The Brazillian union, Union of Chemistries and Petroleiros (BA), has previously called attention for the necessity of a bigger investment in health and safety for employees at this facility. Before the explosion, two accidents already had occured in Camaçari, on July 5th and August 25th. In July, an increase of pressure in a column of the aniline unit resulted in an improper reaction, causing the release of formed polymer, CO 2 , water and a trace of hydrochloric acid. The August accident involved an operator who discovered a potential phosgene release. The worker attempted to close the valve to prevent a bigger accident, but ultimately broke his hand. Prior chemical spills and accidents also occured in 2001, 2000 and 1999 at the facility.

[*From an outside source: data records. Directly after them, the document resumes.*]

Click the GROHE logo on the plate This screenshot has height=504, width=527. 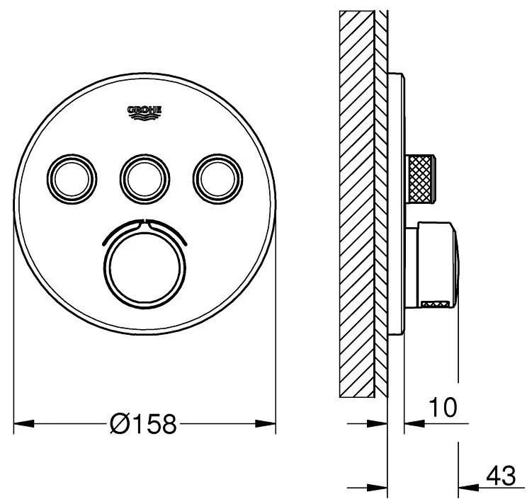(144, 113)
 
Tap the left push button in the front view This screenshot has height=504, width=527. (72, 179)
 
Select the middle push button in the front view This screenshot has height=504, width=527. (145, 179)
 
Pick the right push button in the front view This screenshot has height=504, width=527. (217, 179)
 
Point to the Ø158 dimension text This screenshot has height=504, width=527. (143, 423)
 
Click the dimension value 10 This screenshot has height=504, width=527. (443, 407)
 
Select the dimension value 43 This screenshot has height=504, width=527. (501, 476)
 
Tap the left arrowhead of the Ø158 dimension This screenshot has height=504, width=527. (24, 423)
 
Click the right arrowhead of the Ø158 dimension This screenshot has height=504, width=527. (265, 423)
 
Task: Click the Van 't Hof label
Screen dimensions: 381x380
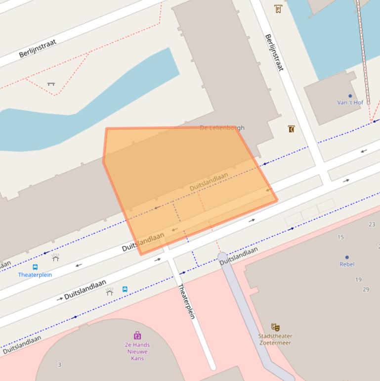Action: pos(350,102)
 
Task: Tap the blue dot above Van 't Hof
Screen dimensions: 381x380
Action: pos(350,96)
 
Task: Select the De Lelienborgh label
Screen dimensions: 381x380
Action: pos(222,128)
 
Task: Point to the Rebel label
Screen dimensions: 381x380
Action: pos(347,264)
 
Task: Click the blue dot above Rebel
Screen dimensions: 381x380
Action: pos(347,257)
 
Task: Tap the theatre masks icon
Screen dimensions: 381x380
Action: pos(275,327)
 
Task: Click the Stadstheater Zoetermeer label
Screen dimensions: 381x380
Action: pos(275,339)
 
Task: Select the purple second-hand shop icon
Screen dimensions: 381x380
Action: pos(137,336)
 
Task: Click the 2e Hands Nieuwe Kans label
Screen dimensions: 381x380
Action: pos(137,351)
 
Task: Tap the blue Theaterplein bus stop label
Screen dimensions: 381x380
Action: pos(35,275)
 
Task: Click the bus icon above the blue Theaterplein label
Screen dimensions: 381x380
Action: pos(35,267)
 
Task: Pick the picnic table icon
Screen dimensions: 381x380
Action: pos(51,84)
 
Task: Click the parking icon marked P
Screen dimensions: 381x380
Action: pos(278,8)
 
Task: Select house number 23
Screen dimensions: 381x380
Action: pos(372,224)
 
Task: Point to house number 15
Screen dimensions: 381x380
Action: pos(340,237)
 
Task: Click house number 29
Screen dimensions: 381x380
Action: pos(366,289)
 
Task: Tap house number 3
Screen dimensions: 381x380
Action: pos(60,365)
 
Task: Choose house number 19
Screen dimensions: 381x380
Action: pos(358,280)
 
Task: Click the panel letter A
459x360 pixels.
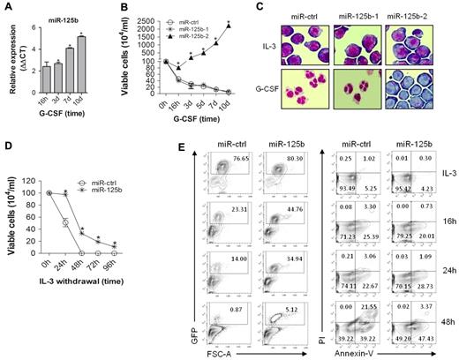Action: (x=6, y=7)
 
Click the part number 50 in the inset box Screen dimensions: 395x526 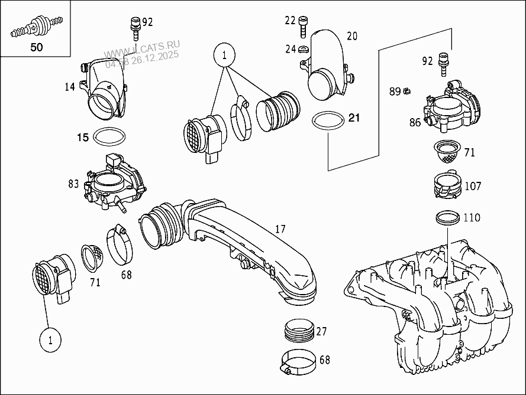[x=36, y=48]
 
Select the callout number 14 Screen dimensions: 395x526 [x=70, y=87]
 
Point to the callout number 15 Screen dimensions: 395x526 [x=82, y=138]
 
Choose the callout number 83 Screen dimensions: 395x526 [x=73, y=184]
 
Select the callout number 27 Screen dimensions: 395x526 [x=321, y=331]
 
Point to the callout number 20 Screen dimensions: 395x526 [x=352, y=37]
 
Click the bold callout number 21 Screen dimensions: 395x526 [x=354, y=118]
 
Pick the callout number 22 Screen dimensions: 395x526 [x=290, y=21]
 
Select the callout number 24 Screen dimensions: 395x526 [x=290, y=49]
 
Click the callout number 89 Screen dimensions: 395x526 [x=395, y=91]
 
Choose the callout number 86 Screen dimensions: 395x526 [x=415, y=122]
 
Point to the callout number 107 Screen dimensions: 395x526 [x=473, y=187]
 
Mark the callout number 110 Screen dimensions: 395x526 [x=472, y=218]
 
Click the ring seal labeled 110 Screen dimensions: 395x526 [x=448, y=218]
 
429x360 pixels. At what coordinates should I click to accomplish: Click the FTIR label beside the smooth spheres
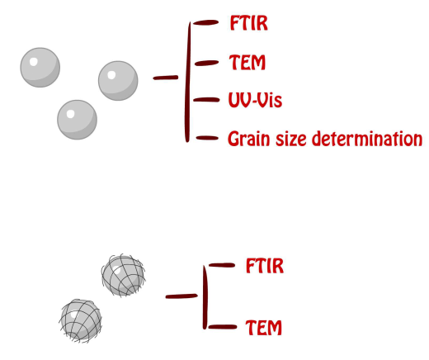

According to BA, when an accident happens in the plant, the company tries not to file an Occupational Accident Report (CAT), and places the worker in restricted labor and puts pressure on him/her to work, even if s/he has a broken leg or arm. This is so that the statistics of labor accidents does not increase in numbers. In outsourced companies the problem is even worse. Many times the sick workers are laid off and the company does not make the CAT for the victims of an accident.

Currently, in Dupont Camaçari, the most common health problems are related to the back bone, the spine: many workers even had to undergo surgical interventions. The company also has a program establishing that any accident that occurred outside the work site has to be informed and investigated. This is a clear demonstration that there is no privacy for the workers.